2011/09/07
No. 293
またまた国の新たなリーダーが誕生した。あまり現実の政治について言及するつもりはないが、これで2代続いてきた理系出身の総理が退いた。彼らの評価は分かれる。たとえば震災直後と当面の原発をめぐる課題、将来の方向性について、理系らしい判断統率ができたのか、望ましい結果が生まれることになったのか。最後は理系だからという期待感はほとんどなくなったが、解決すべき問題群はごっそりと文系出身者の多い新内閣に引き継がれている。
その政権発足の直後に強い台風が西日本に「滞留」し、紀伊半島を中心に多くの被害をもたらすことになった。日頃から雨が多く、沿岸も山間部も災害時の救援救出ルートの細さが指摘されてきた地域だが、特筆すべきスケールの災害になった。日本は災害をあまた経験し、手を打ってきているようで、実は足りない部分がまだまだあることが明らかになった。地震への備えについては近年ずいぶん前進し、3月以降にさらに問い直しが進んだが、自然災害はそれに限らないのである。豪雪も落雷も恐ろしい。皮肉ながら、これはどの時代の政権も自然災害と正面から向きあうべきことを示すことになった。自然にかかわるリスクマネジメントを総理のリーダーシップの第一条件としてもいいくらいである。

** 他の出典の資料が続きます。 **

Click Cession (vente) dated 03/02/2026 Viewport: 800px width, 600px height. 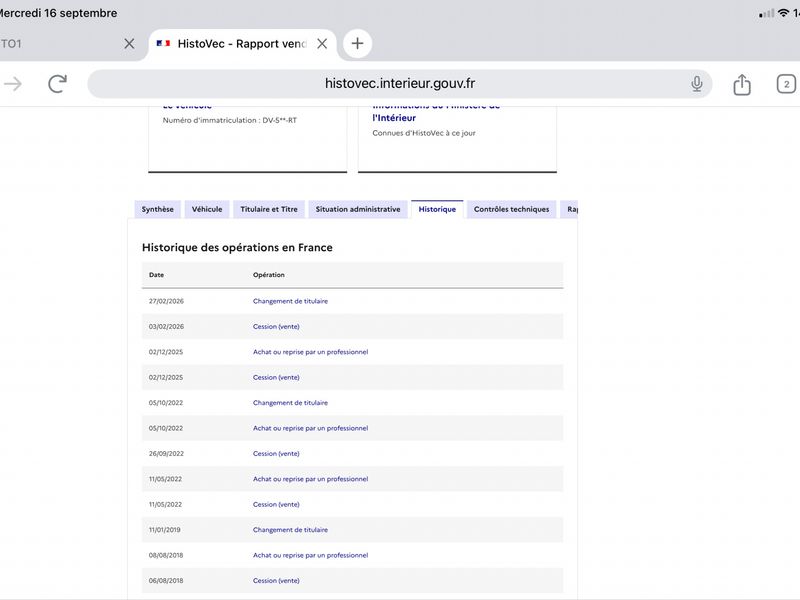pyautogui.click(x=276, y=327)
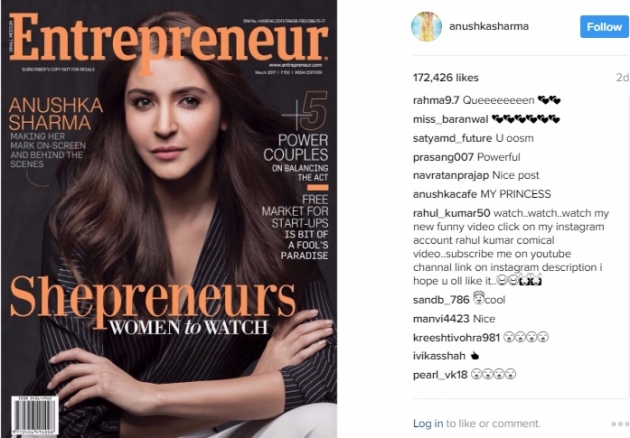The image size is (630, 438).
Task: Click Log in to like or comment
Action: coord(428,424)
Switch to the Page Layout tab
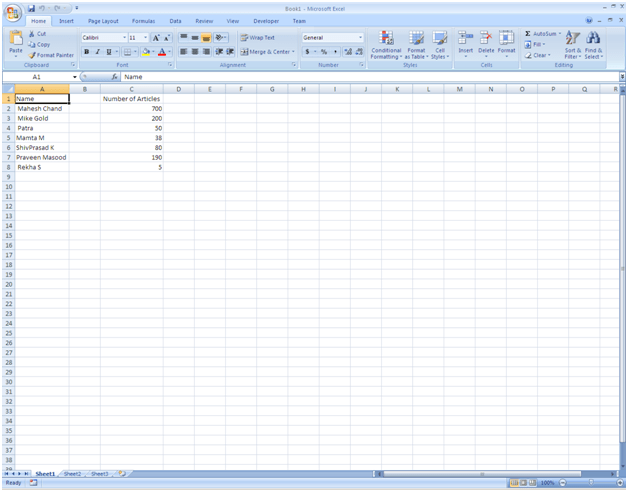The height and width of the screenshot is (492, 628). coord(102,20)
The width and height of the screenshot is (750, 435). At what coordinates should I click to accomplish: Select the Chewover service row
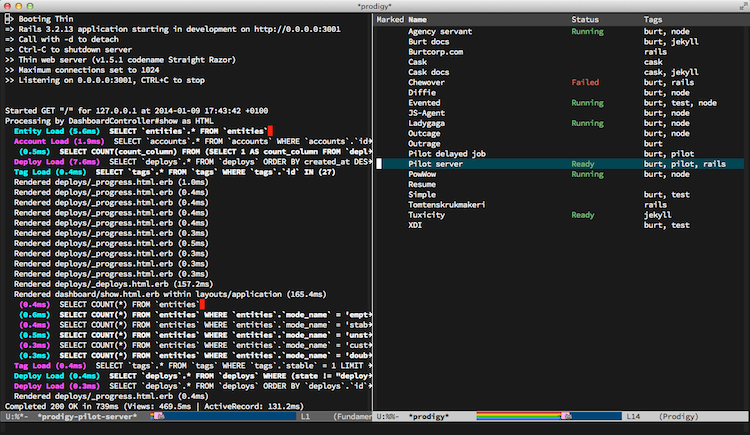click(x=428, y=81)
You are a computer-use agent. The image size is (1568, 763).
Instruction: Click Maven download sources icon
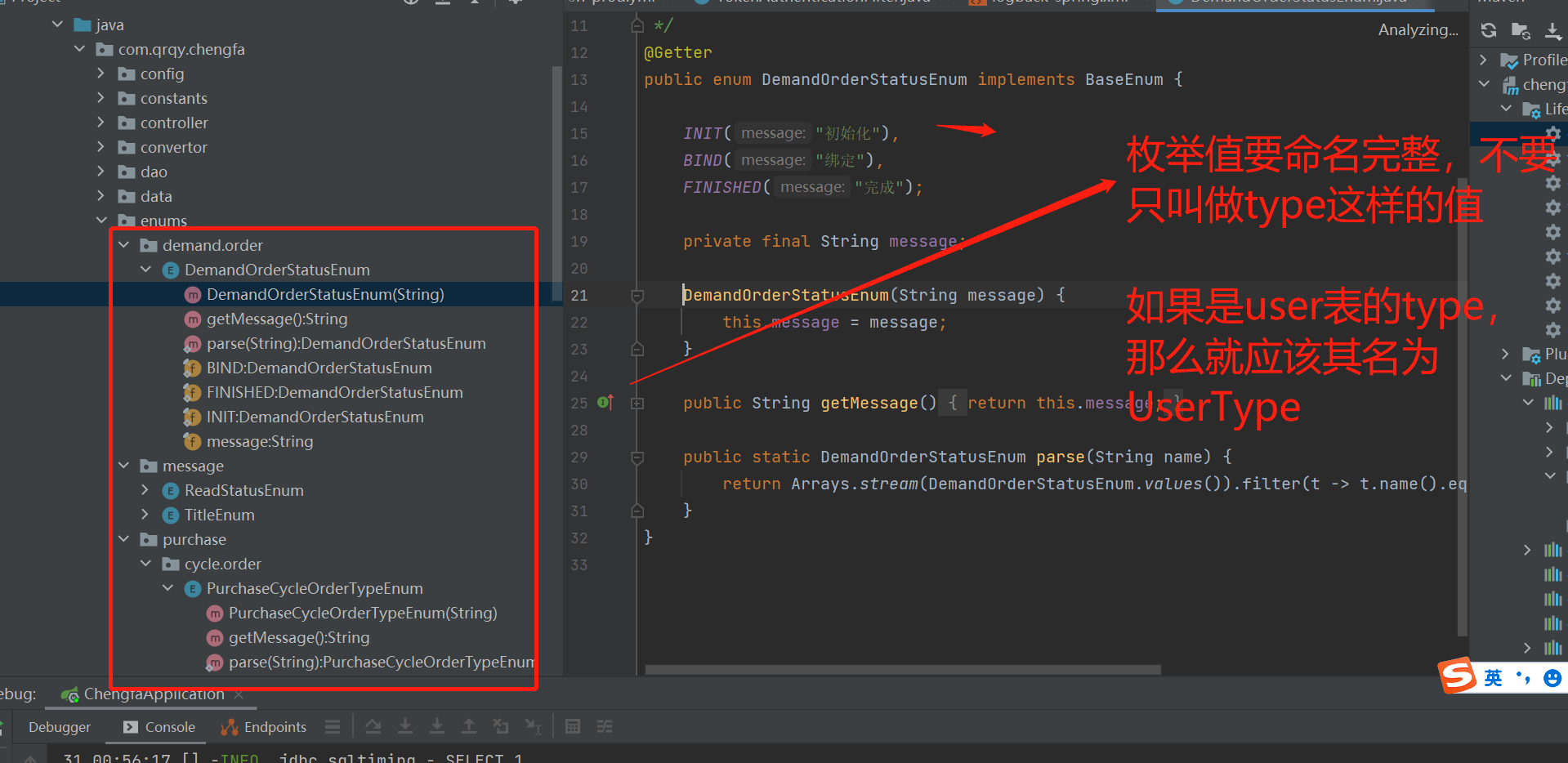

ここでいま望みたいのは、政治家には総合的な観点からの政策実施、国民には科学リテラシーの浸透である。事実を数値に置き換えることや単なる情報公開、割り切った判断は、理系的思考のように見えて、そうではない。最低限の科学知識を身につけながら、それら基礎情報に基づいて事態をどのように判断するかを、新たな文系総理も国民もきちんと考えてみてはどうだろう。加えて言えば、災害から学ぶ知恵は、世界に発信する価値が十分にあると思う。